* Supplied records *
.....

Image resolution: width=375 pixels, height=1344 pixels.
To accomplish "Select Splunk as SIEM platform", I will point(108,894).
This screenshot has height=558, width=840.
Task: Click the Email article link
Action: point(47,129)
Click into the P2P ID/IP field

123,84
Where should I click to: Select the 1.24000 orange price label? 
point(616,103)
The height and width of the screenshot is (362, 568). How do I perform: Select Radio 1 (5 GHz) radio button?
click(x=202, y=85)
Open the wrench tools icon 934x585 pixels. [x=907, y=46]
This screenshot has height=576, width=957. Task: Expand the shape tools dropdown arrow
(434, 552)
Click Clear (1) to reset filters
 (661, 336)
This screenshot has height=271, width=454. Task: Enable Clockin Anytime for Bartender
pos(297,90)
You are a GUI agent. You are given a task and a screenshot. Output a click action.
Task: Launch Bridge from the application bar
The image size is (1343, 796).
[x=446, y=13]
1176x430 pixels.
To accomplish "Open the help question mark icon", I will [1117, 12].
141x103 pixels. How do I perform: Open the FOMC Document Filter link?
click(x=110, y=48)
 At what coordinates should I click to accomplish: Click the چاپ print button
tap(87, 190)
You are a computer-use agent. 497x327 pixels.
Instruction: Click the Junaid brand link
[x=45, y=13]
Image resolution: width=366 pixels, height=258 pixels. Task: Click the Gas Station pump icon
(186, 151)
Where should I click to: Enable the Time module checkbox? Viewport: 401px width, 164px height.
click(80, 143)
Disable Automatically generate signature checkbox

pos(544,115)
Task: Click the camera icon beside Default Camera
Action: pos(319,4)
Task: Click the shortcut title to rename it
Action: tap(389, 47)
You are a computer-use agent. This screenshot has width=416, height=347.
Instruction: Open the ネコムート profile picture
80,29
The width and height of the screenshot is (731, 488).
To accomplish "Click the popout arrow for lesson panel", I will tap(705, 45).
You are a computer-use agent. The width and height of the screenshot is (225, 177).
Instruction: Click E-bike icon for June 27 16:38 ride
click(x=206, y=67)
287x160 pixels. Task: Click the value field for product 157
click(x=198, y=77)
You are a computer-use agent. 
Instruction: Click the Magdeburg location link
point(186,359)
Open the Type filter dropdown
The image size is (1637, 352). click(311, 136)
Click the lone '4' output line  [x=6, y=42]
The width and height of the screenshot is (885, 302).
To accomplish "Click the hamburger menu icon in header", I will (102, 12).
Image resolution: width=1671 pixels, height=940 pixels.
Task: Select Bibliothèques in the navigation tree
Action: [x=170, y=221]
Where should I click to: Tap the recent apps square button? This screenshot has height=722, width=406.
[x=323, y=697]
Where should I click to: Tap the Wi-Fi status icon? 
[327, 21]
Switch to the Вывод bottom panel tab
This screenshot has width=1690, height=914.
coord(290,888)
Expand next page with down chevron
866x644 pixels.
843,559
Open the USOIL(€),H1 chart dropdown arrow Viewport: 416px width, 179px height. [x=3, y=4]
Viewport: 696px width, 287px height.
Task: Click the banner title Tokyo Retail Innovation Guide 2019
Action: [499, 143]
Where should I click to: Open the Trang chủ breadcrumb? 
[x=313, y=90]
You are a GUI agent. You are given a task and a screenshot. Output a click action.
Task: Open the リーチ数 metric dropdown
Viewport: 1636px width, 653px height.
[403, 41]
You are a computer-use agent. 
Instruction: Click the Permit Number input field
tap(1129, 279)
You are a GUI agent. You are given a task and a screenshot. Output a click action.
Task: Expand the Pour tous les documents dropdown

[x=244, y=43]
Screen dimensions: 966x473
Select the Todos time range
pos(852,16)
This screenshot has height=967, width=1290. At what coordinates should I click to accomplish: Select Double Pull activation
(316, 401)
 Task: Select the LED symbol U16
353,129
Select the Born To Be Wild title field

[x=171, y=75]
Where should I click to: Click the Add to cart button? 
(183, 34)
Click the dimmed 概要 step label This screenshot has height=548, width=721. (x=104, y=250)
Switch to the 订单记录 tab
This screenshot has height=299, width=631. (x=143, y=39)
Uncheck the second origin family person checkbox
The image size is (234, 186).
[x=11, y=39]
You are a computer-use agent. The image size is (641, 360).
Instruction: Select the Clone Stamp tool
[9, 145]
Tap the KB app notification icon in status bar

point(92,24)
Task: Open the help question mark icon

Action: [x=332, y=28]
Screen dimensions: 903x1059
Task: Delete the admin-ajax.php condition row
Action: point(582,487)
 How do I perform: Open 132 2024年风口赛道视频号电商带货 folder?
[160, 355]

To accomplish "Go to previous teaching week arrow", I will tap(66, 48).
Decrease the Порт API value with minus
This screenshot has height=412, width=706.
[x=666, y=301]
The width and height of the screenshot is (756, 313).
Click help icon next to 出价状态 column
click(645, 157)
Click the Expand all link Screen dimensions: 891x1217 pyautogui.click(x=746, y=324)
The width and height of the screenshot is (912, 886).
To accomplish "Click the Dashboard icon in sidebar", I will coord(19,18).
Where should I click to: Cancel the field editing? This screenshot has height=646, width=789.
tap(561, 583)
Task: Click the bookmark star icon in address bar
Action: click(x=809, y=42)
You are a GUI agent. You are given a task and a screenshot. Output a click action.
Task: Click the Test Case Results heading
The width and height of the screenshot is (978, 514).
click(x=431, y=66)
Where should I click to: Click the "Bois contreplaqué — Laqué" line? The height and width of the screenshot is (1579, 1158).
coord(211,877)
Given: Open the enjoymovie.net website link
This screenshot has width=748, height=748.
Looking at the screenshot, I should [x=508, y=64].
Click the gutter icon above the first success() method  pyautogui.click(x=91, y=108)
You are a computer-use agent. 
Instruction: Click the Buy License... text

.....

* Exercise details *
Repeat the rows above verbatim, beginning at the line containing "141x103 pixels. How" and ending at the line containing "Action: tap(389, 47)", inclusive of both.

* Result *
141x103 pixels. How do I perform: Open the FOMC Document Filter link?
click(x=110, y=48)
 At what coordinates should I click to accomplish: Click the چاپ print button
tap(87, 190)
You are a computer-use agent. 497x327 pixels.
Instruction: Click the Junaid brand link
[x=45, y=13]
Image resolution: width=366 pixels, height=258 pixels. Task: Click the Gas Station pump icon
(186, 151)
Where should I click to: Enable the Time module checkbox? Viewport: 401px width, 164px height.
click(80, 143)
Disable Automatically generate signature checkbox

pos(544,115)
Task: Click the camera icon beside Default Camera
Action: pos(319,4)
Task: Click the shortcut title to rename it
Action: tap(389, 47)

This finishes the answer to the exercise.